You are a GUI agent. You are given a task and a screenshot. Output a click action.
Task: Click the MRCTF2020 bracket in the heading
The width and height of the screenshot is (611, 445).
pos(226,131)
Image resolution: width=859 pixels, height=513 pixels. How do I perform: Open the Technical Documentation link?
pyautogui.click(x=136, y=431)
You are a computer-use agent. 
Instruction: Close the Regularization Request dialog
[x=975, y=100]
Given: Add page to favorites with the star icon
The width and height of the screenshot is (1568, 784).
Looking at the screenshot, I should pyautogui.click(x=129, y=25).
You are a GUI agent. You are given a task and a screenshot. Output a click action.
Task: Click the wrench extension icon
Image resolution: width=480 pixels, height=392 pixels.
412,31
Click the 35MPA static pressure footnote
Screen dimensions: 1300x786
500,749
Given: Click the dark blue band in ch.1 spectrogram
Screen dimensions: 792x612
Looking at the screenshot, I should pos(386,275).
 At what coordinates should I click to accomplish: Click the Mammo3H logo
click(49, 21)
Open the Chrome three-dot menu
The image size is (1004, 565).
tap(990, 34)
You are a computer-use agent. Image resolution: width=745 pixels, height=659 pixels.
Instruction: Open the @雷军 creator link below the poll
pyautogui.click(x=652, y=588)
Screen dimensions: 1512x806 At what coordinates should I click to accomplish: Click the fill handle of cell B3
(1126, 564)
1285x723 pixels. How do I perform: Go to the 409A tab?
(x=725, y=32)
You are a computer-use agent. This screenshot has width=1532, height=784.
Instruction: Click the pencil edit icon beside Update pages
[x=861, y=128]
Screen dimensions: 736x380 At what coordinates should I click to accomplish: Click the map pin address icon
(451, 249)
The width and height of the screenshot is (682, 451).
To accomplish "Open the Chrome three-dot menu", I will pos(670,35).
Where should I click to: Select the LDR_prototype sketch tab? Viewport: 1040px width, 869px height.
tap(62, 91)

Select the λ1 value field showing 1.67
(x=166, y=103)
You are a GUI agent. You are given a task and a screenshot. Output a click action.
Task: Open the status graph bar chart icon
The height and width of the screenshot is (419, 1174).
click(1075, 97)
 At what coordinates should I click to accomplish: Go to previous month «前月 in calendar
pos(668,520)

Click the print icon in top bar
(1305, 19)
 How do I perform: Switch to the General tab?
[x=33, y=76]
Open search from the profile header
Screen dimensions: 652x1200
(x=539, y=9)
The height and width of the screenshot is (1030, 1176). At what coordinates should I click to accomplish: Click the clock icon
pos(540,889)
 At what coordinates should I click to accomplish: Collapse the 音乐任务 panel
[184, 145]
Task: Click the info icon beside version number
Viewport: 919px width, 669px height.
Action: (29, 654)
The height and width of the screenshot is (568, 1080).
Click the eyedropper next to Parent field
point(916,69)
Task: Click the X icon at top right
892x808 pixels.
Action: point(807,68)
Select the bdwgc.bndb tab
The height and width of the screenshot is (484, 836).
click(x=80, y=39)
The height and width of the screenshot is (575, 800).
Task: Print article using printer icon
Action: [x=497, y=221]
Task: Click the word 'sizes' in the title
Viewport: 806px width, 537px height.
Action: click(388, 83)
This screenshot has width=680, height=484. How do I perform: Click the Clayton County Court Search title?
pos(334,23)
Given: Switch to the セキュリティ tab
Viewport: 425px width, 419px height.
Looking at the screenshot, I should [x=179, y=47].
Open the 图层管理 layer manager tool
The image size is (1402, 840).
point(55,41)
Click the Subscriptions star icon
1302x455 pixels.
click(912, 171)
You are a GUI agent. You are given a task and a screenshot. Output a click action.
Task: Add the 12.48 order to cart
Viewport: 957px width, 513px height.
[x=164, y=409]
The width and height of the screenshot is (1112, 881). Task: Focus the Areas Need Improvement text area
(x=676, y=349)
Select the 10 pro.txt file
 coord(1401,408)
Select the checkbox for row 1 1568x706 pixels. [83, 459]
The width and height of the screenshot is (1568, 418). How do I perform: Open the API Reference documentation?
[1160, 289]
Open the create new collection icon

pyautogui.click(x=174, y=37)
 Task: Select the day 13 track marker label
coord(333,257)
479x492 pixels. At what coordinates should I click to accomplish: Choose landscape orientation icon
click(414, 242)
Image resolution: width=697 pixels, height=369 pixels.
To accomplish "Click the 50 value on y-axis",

+++

**TASK STATEMENT:** Starting with the line that has "Given: Switch to the セキュリティ tab", print each remaining line of the listing exactly.

**RESPONSE TO THIS EXERCISE:**
Given: Switch to the セキュリティ tab
Viewport: 425px width, 419px height.
Looking at the screenshot, I should [x=179, y=47].
Open the 图层管理 layer manager tool
The image size is (1402, 840).
point(55,41)
Click the Subscriptions star icon
1302x455 pixels.
click(912, 171)
You are a GUI agent. You are given a task and a screenshot. Output a click action.
Task: Add the 12.48 order to cart
Viewport: 957px width, 513px height.
[x=164, y=409]
The width and height of the screenshot is (1112, 881). Task: Focus the Areas Need Improvement text area
(x=676, y=349)
Select the 10 pro.txt file
 coord(1401,408)
Select the checkbox for row 1 1568x706 pixels. [83, 459]
The width and height of the screenshot is (1568, 418). How do I perform: Open the API Reference documentation?
[1160, 289]
Open the create new collection icon

pyautogui.click(x=174, y=37)
 Task: Select the day 13 track marker label
coord(333,257)
479x492 pixels. At what coordinates should I click to accomplish: Choose landscape orientation icon
click(414, 242)
Image resolution: width=697 pixels, height=369 pixels.
To accomplish "Click the 50 value on y-axis",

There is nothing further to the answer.